Verizon Communications Inc., the biggest US provider of conventional phone service, yesterday launched its first Internet-based phone service that lets people with high-speed connections make unlimited local and long-distance calls for $40 a month.
On a day that AT&T Corp. said it would stop actively competing in the consumer long-distance market, the new Verizon offering shows how technology is rapidly reshaping the competitive landscape in the telephone industry.
Internet phone service relies on voice over Internet protocol technology, known as VOIP, that slashes the cost of phone calls, compared to conventional Bell System service, by converting them into the same data format as e-mail and Web pages and reassembling them to create continuous sound. While Internet phone service has been available since the mid-1990s as a crude computer-to-computer communications medium, within the last six to 12 months big-name phone companies have come to agree the technology has improved enough to begin marketing it under their own brands.
Verizon will sell its VoiceWing plan to customers who buy its digital subscriber line broadband service for $35 a month, with $5 off for each of the first six months. That compares to $55 for its unlimited local and long-distance plan over conventional phone lines. Verizon only roughly matches AT&T's CallVantage Internet phone service on price and features, and AT&T offers deeper discounts for the first six months.
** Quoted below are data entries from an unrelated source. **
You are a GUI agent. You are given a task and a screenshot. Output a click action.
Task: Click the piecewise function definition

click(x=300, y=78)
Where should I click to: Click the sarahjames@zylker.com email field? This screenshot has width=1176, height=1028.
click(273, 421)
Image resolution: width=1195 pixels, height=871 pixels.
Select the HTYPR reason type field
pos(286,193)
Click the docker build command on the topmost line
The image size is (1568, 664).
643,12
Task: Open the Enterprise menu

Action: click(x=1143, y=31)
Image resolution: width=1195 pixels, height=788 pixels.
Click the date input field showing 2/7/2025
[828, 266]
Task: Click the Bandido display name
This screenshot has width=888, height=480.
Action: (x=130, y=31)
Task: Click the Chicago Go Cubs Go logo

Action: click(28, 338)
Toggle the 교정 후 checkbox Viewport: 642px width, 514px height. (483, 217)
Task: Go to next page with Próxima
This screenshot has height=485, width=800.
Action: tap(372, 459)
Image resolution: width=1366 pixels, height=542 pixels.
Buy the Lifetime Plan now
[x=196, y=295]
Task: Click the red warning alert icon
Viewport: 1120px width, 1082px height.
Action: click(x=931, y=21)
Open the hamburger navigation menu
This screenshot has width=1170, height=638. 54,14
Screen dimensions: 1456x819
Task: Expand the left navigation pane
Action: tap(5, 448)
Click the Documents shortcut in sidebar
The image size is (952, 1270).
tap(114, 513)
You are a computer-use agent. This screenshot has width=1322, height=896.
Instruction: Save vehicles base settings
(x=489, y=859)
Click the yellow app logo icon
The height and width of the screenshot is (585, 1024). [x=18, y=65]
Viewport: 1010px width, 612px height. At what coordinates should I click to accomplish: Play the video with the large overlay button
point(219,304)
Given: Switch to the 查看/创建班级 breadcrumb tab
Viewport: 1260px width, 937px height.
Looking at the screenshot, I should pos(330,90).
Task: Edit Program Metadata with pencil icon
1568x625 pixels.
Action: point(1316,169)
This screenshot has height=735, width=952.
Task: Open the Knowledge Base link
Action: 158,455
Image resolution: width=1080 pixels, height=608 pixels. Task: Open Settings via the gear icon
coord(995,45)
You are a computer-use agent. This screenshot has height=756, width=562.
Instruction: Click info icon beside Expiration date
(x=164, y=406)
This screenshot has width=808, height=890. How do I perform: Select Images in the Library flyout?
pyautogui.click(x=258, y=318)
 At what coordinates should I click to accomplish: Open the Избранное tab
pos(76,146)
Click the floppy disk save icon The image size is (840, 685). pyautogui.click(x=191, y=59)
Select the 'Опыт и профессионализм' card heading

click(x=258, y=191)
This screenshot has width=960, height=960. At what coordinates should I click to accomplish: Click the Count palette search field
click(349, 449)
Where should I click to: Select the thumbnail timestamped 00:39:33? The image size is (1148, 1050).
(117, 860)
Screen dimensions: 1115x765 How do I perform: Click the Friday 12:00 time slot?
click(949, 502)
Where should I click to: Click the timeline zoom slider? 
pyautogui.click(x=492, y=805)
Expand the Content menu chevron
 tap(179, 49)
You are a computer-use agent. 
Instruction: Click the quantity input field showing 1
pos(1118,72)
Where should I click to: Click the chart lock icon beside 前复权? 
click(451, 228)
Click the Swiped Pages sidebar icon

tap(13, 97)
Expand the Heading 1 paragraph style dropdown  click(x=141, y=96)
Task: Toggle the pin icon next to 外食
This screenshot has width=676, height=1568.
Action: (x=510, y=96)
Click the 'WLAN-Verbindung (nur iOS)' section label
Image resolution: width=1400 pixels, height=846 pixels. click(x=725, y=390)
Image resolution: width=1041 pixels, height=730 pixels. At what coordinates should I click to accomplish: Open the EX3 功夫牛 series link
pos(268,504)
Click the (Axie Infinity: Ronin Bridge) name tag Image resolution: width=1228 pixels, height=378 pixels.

Verizon has not yet agreed to sell DSL as a stand-alone product without local phone service bundled, so someone choosing the VoiceWing product would still have to pay for at least a bare-bones Verizon conventional phone line. Martin Kon of Mercer Management Consulting, a specialist in the Internet phone service market, noted that "if you still have to pay $15 or $20 for your conventional line, it's probably a little less attractive."
Compared to Verizon's plan, consumers interested in converting to an Internet phone service could save $100 a year or more by choosing among the many small and more obscure providers like Vonage Holdings Corp., the largest independent provider with nearly 200,000 subscribers, or smaller start-ups like Broadvoice, GalaxyVoice or WorldWide Telco.
"The Verizon offer does stack up pretty well, but there's nothing really overwhelming here," said Will Stofega, an analyst with International Data Corp.
Bob Ingalls, president of Verizon's retail markets group, said in a conference call with reporters yesterday that "VoiceWing is only the beginning of more VOIP services to come from Verizon." Next year, the New York-based telecommunications giant plans to begin marketing a reduced-price Internet phone service to small- and medium-sized businesses.
Ingalls also stopped short of guaranteeing Bell System-level service for VoiceWing, which does not support calls to 911 and which stops working if subscribers have a power outage at their home. "There is no VOIP system out there that's going to offer the same quality and reliability of the traditional network," Ingalls said, but added, "We're very confident that the product we're offering will be a quality product."
AT&T, which began deploying CallVantage this spring, is charging $35 for people who have to buy DSL or cable from another company, but taking $15 off for the first six months. AT&T offers the service only in the 100 largest US markets, while Verizon is selling it across the entire country, with local numbers available for subscribers to get incoming calls in 139 markets in 33 states.
AT&T CallVantage spokesman Gary A. Morgenstern said his company believes its customers will find call quality noticeably better than on Verizon VoiceWing, because "we are using a superior, private Internet network to deliver traffic."
Morgenstern added: "We're offering better price points than anything Verizon is offering, with better features." AT&T enables 10-way conference calls, while Verizon offers only three-way calling, as well as a "Locate Me" service that can ring up to five other numbers when a caller dials the subscriber's CallVantage number.
One perk Verizon does offer that AT&T now lacks is a way for subscribers to get a second phone number that rings their VoiceWing line, so that, for example, a subscriber in Boston could get a second number somewhere else in the country that a family member or friend living there could call to reach them and pay only local calling charges. Morgenstern said, however, that AT&T expects to match that feature within five weeks.
Verizon's Internet phone service move "shows their commitment to embracing new technology and being a technology leader" said Mercer's Martin Kon. Verizon has already poured tens of billions of dollars into extending its slowly ebbing landline phone franchise into a controlling position in the biggest US wireless carrier, and is also gearing up for a multibillion dollar push to offer high-speed fiber optics to millions of US homes and businesses.
"Verizon has a good brand in mobile and landline and Internet services, and there are huge advantages for people who can mobilize their existing customers bases to expand into these fast-growing new areas," Kon said. "With AT&T and Verizon in the market, it's going to be difficult to persuade anyone but the most price-conscious consumer to go to these lesser-known brands."